Including SessionToken in url with v2 driver causes SQLException: IAM error retrieving temp credentials #96

Y-Asahi-dev · 2023-09-01T04:13:14Z

Driver version

2.1.0.9

Redshift version

PostgreSQL 8.0.2 on i686-pc-linux-gnu, compiled by GCC gcc (GCC) 3.4.2 20041017 (Red Hat 3.4.2-6.fc3), Redshift 1.0.54052

Client Operating System

Amazon EMR ver6.9

※OS info
NAME="Amazon Linux"
VERSION="2"
ID="amzn"
ID_LIKE="centos rhel fedora"
VERSION_ID="2"
PRETTY_NAME="Amazon Linux 2"
ANSI_COLOR="0;33"
CPE_NAME="cpe:2.3:o:amazon:amazon_linux:2"
HOME_URL="https://amazonlinux.com/"

JAVA/JVM version

openjdk version "1.8.0_382"
OpenJDK Runtime Environment Corretto-8.382.05.1 (build 1.8.0_382-b05)
OpenJDK 64-Bit Server VM Corretto-8.382.05.1 (build 25.382-b05, mixed mode)

Table schema

Problem description

I am using amazon-redshift-jdbc-driver v2 with Pyspark (Spark version 3.3.2).
I get a SQLException when I run the code below.
It seems that an error occurs if the URL has a SessionToken parameter.
After replacing the jdbc-driver with v1 I get ret.count() results successfully without any errors.

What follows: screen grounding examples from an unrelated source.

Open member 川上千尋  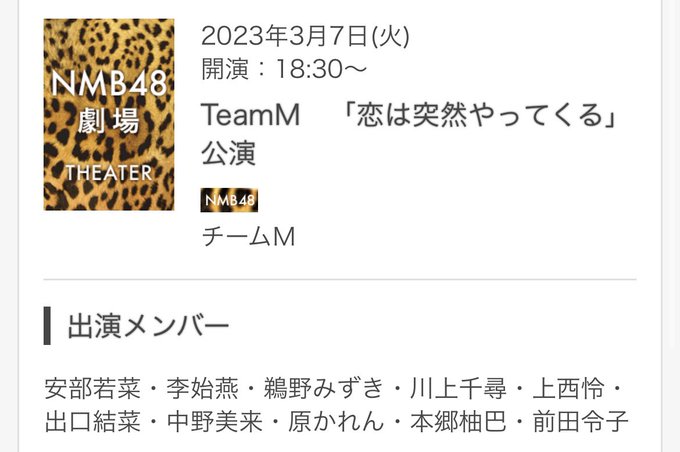pyautogui.click(x=458, y=388)
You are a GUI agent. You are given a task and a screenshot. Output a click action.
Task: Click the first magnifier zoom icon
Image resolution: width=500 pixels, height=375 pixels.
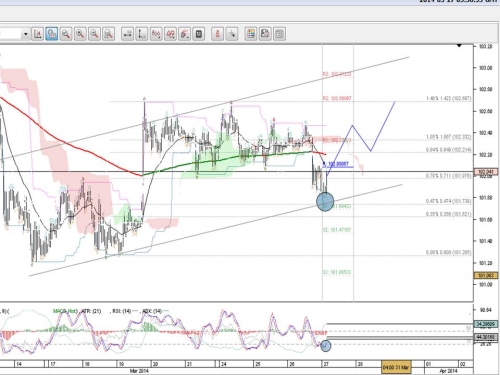(66, 34)
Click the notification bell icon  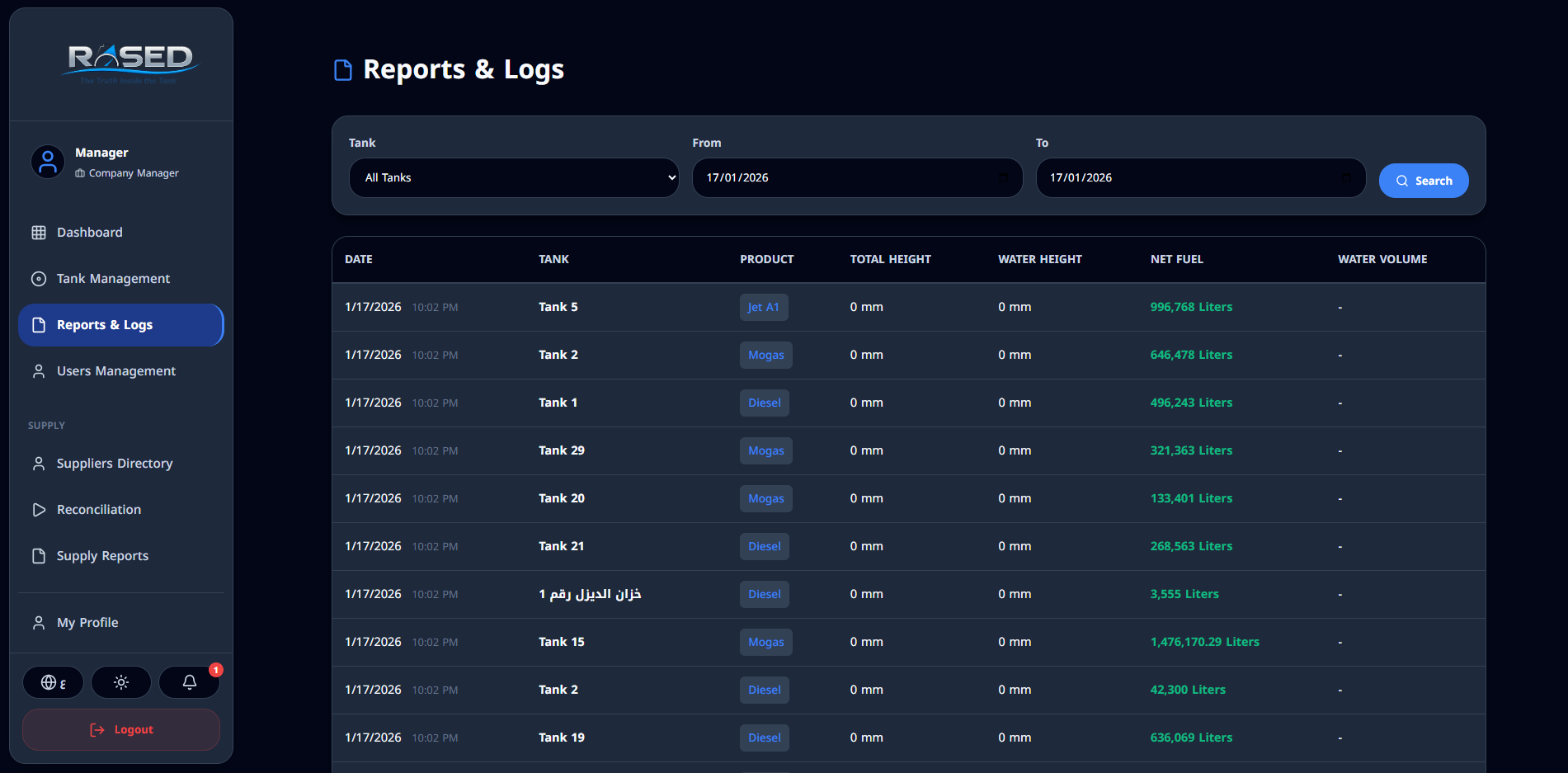point(189,682)
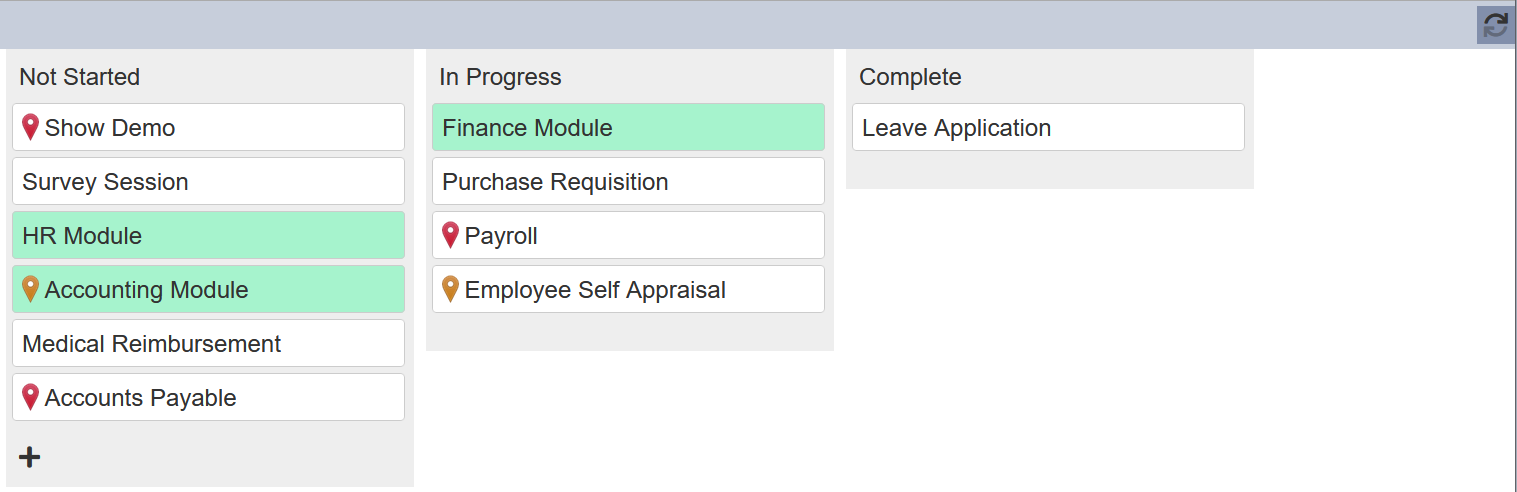Click the red pin on Accounts Payable

point(31,397)
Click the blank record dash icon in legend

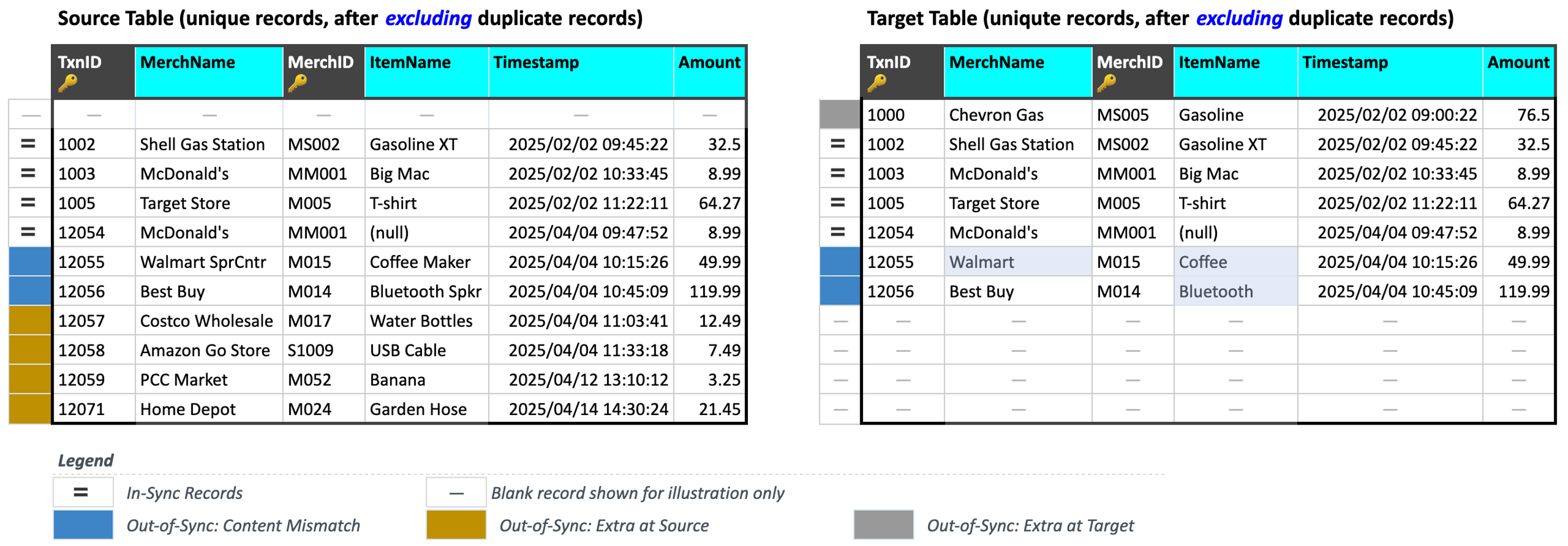[x=455, y=492]
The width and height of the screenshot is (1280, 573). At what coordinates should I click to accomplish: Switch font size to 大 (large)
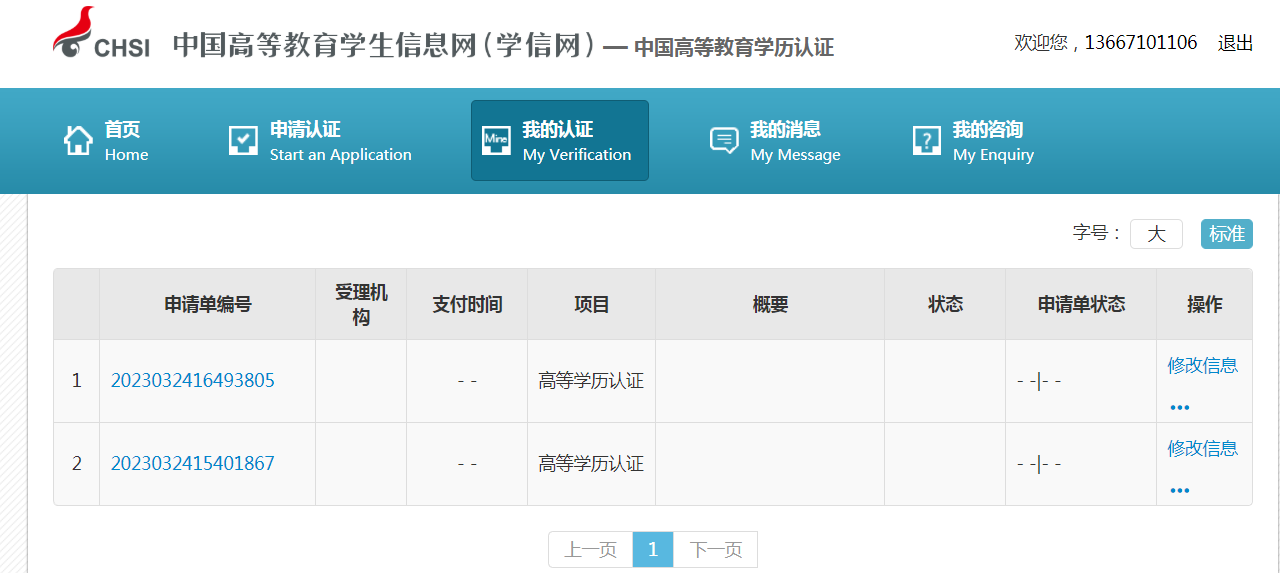(1156, 234)
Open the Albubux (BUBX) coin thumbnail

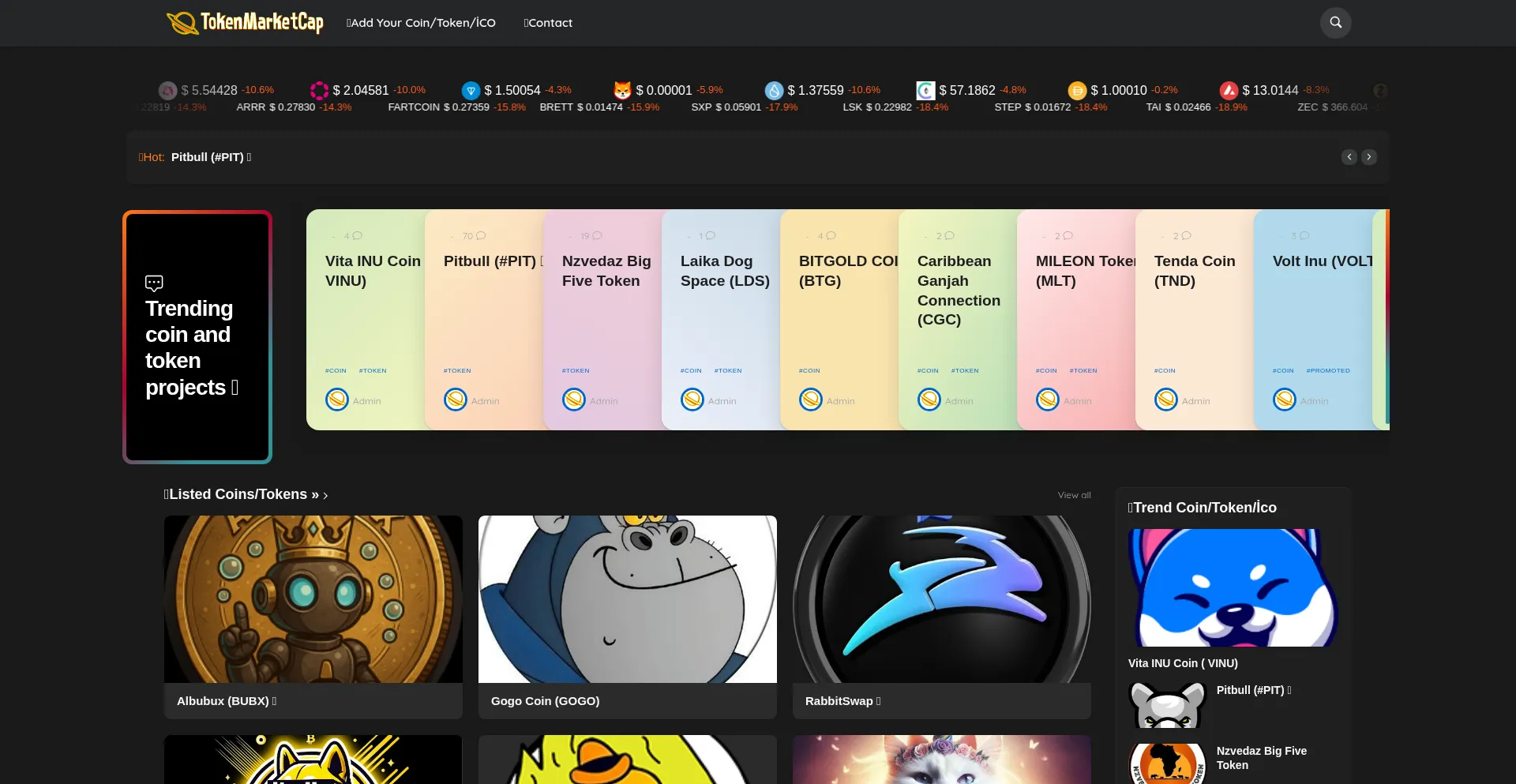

Has the behavior changed between v1 and v2 when there is a SessionToken?

//-----------------------------------------------------------
from pyspark import SparkContext
from pyspark.sql import SQLContext
import boto3

redshift_cluster_id = 'sample_cluster'
redshift_dbname = 'sample_db'
bucket_name = 'sample_bucket'

sc = SparkContext.getOrCreate()
credentials = boto3.Session().get_credentials()
region = boto3.Session().region_name
sc._jsc.hadoopConfiguration().set("fs.s3.awsAccessKeyId", credentials.access_key)
sc._jsc.hadoopConfiguration().set("fs.s3.awsSecretAccessKey", credentials.secret_key)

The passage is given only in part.